## Zu erledigende Schritte
(1) Beantworten Sie anhand der Reacher-Rezension die folgenden Fragen jeweils in einem Satz:
(a) Für wie viele Chefs arbeitet Little Joe als Handlanger?
(b) Um wie viel ist in Joes Haus alles größer als gewohnt?
(c) Wen bringt Kott schließlich in seine Gewalt?
(2) Setzen Sie die Reacher-Rezension im selben Ton fort, beginnend nach ihrem letzten Satz.

## Ausgangstext
○ ○ ○ ○ ○ ○ ○

Dieses Verhalten ist Reachers Sache nicht. Er klopft lieber auf den Busch und beobachtet die Schlangen, die darunter hervorkriechen. So kommt es zunächst zu einer ersten Konfrontation mit den „Romford Boys“. Er hat Gelegenheit, seinen künftigen Gegenspieler Little Joe zu studieren. Little Joe macht seinem ironisch vergebenen Namen alle Ehre: Er ist über zwei zwanzig hoch, besitzt Hände wie Schaufeln und Füße wie ein Elefant – kurzum: Er ist ein Riese. Aber Reacher ist ja bekanntlich auch nicht gerade ein Zwerg: Schon vom ersten Augenblick war mir klar, dass die beiden Riesen füreinander bestimmt sind. Ein Showdown ist unausweichlich.

Die Bohnenranke hoch

Bennett hat natürlich einen Ausguck ganz in der Nähe von Little Joes noblem Hauptquartier. Joe verdient ganz gut als Handlanger für seine drei Chefs, die sich in fortgeschrittenem Alter längst nicht mehr die Finger schmutzig machen wollen. Befindet sich John Kott wirklich als Gast in Joes überdimensionalem Haus, wie Bennett behauptet?

Aber Joe ist auch nicht auf den Kopf gefallen. Das macht sein unerwarteter Besuch im Ausguck deutlich. Reacher bleibt wie stets unerschrocken und geht zum Gegenangriff über. Als würde er seinem legendären (oder märchenhaften) Vorbild Jack nacheifern, klettert er quasi die Bohneranke hinauf und dringt in das Haus des Riesen ein, um Kott zu suchen. Mit Little Joe hatte Jack ein wenig Mühe, aber Größe lässt sich im Kampf durch Wendigkeit wettmachen.

Das betreten von Joes Riesenhaus führt zu einer gerade phantasmagorischen Verzerrung der Wirklichkeit. Alles ist eineinhalb Mal so groß wie gewohnt: die Treppenstufen verlangen Bergsteigerqualitäten, die Türen machen ein Mann winzig, die Türgriffe gleichen denen an einem Bügeleisen, und dann erst die verzerrenden Spiegel! Sie führen den Eindringling vollends in die Irre und drohen ihn um den Verstand zu bringen. Diese Szene ist in ihrer Surrealität von wirklich bemerkenswerter Eindrücklichkeit und dürfte in Childs Romanen einzigartig sein.

Dass sich Kott schließlich die wehrlose Agentin Nice schnappt, dürfte wohl jeder gewiefte Thriller-Leser vorausgesehen haben. Das ist eine Standardsituation wie aus dem Lehrbuch für angehende FBI-Agenten. Wie setzt man einen Gegner außer Gefecht, der eine Geisel in seiner Gewalt hat. Nun, zusammen mit der nicht ganz so wehrlosen Geisel findet Jack Reacher auch für dieses Problem eine zufriedenstellende Lösung.

○ ○ ○ ○ ○ ○ ○

## Inhalt des Datensatzes

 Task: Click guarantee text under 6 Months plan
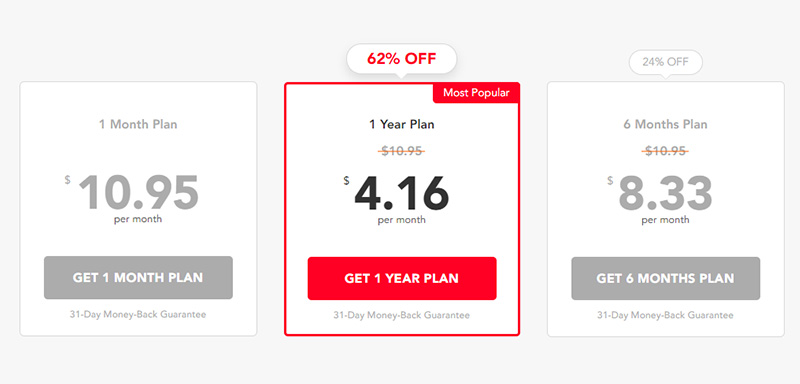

○ ○ ○ ○ ○ ○ ○

## Antworten je Aufgabe
(1)
(a) Little Joe arbeitet als Handlanger für drei Chefs.
(b) In Joes Haus ist alles eineinhalb Mal so groß wie gewohnt.
(c) Kott bringt schließlich die Agentin Nice in seine Gewalt.

(2)
Damit ist der Roman keineswegs zu Ende. Denn sind da nicht ein paar Fragen zuviel offen, hm? Da war die Sache in Paris, dann die Ungereimtheiten mit dem Panzerglas und schließlich entpuppte sich ein geplanter Anschlag auf die Tagungsstätte des G8-Gipfels als Ding der Unmöglichkeit. Was kann also wirklich hinter Reachers Auftrag gesteckt haben? Die letzte Szene verrät es uns.

Unterm Strich

Obwohl die Handlung an manchen Stellen deutlich an Action und Spannung zu wünschen übrig lässt und erst spät in Fahrt kommt, sorgen doch Konfrontationen und unerwartete Gewaltausbrüche im Leser immer wieder für willkommene Adrenalinschübe. Der kenntnisreiche Reacher-Fan weiß inzwischen – die ist ja immer Roman Nr. 19 – , dass es die Eigenart des Autors ist, stets ganz kühl und methodisch Vorarbeit zu leisten, bis es zu der ersten Konfrontation kommt.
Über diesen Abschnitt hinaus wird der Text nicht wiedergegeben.